━━━ Vorliegender Text
Warum testet Du das nicht an nem Stück von der Decalfolie vorher? Hab ich im Modellbau auch immer vorher gemacht. Ist doch die sicherste Methode.

Geiles Bike übrigens


----------



## trailjo (4. Februar 2011)

Weil ich keinen Klarlack kaufen muss, wenn ich es vorher weiß.


----------



## andi79 (7. Februar 2011)

Also ich habe mal einen Rennradrahmen für einen Freund restauriert und dort Standard-0815-Folie vom Beschrifter unter Lack verarbeitet. Ging problemlos. ALlerdings haben wir beim Lackierer lackieren lassen, ich weiß nicht, ob die anderen Klarlack verwenden.

Tipp: meiner Meinung nach solltest du den weißen Mattlack anschleifen (glätten), denn er bildet eine rauhe Oberfläche, die auch nach dem Auftragen des Klarlacks nicht glatt wird. Eigentlich wäre es besser du lackierst das weiß auch glänzend, dann ist die Oberfläche "geschlossen", was auch eine bessere Haltbarkeit der Decals zur Folge hat.


----------



## MTB-News.de




----------



## trailjo (7. Februar 2011)

Jep, habe jetzt angefangen glänzed weiß zu lackieren und werde die Decals wohl nicht überlackieren. Wenn Sie hinüber sind gibt's eben neue.
━━━━━━
### Aufgaben
1. Für wen hat andi79 laut dem Forumsausschnitt einmal einen Rennradrahmen restauriert?
2. Kopiere aus dem Forumsausschnitt alles von „Also ich habe“ bis hinunter zu „anderen Klarlack verwenden.“.
━━━ Erfasste Daten
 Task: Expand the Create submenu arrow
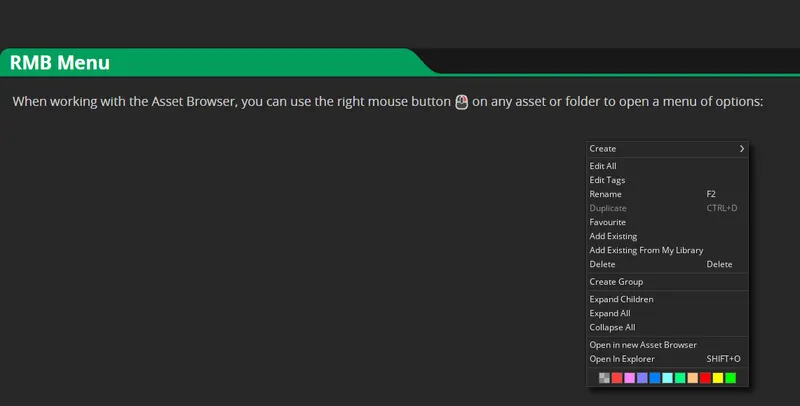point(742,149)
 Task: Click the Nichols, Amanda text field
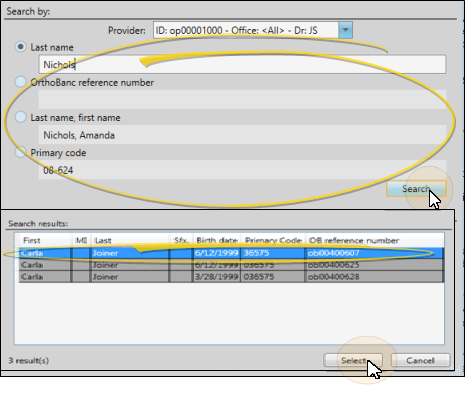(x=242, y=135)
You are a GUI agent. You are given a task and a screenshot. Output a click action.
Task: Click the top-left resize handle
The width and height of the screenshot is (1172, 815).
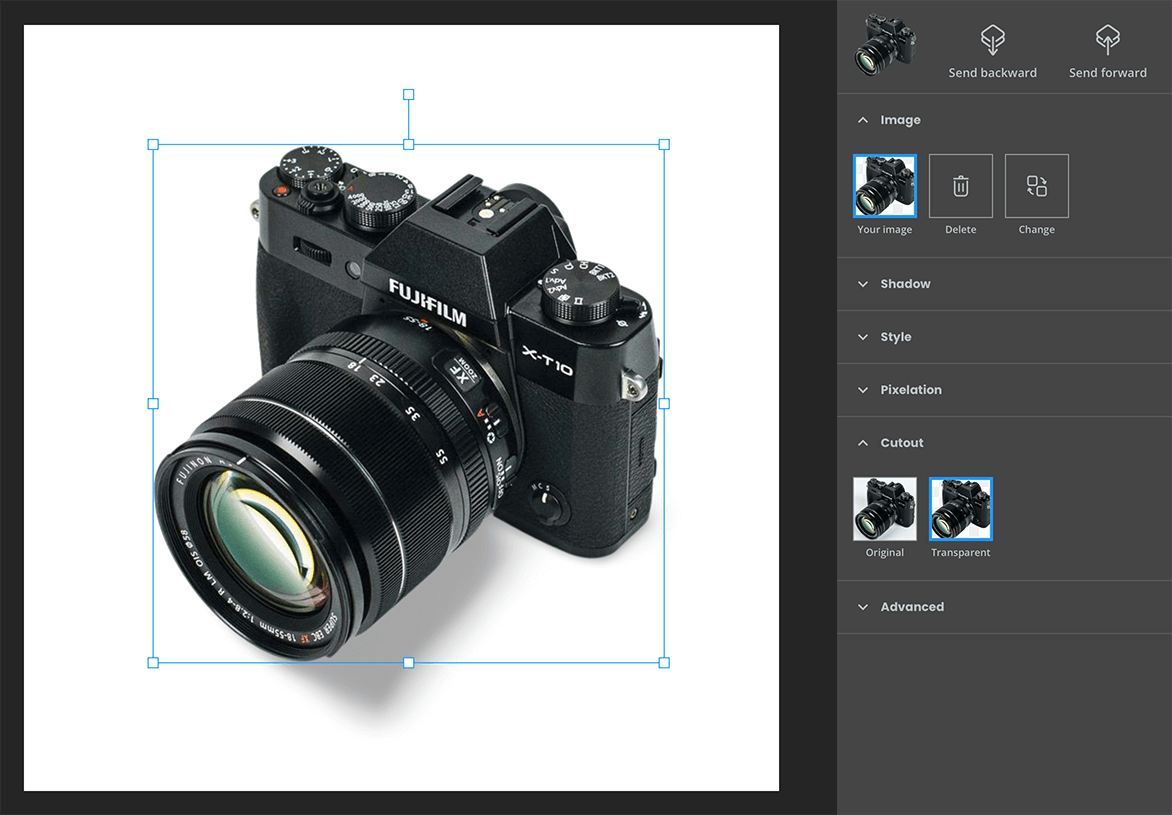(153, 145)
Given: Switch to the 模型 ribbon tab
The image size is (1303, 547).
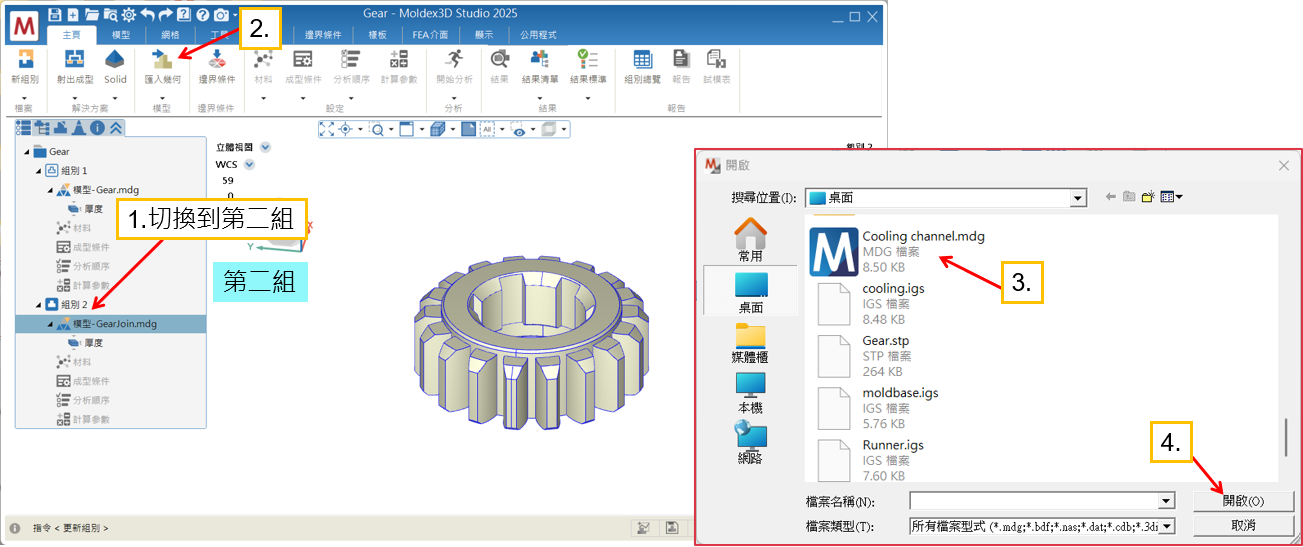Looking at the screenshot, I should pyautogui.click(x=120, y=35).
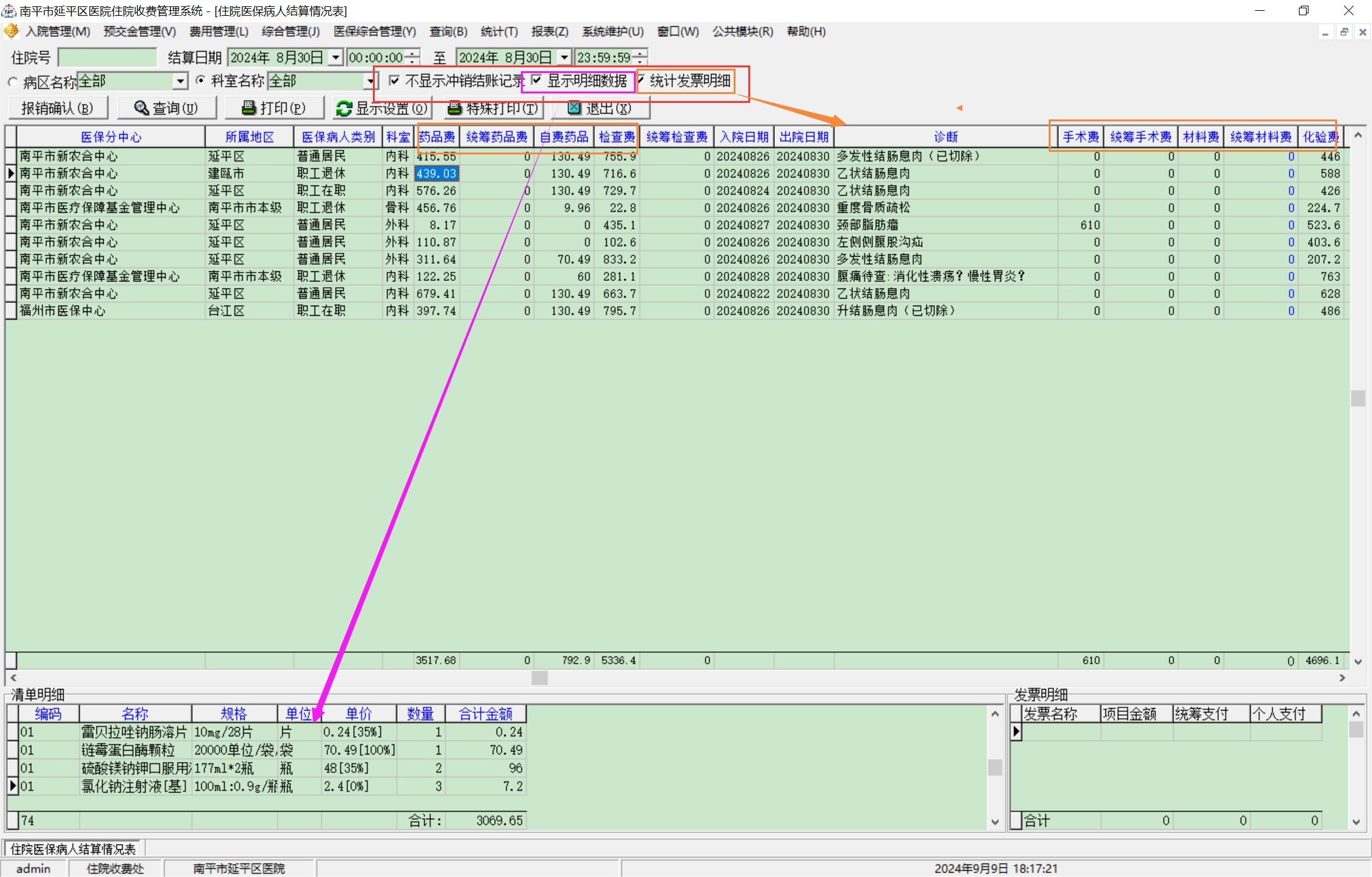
━━━━━━
### Lösungen
1. Für einen Freund.

2.
Also ich habe mal einen Rennradrahmen für einen Freund restauriert und dort Standard-0815-Folie vom Beschrifter unter Lack verarbeitet. Ging problemlos. ALlerdings haben wir beim Lackierer lackieren lassen, ich weiß nicht, ob die anderen Klarlack verwenden.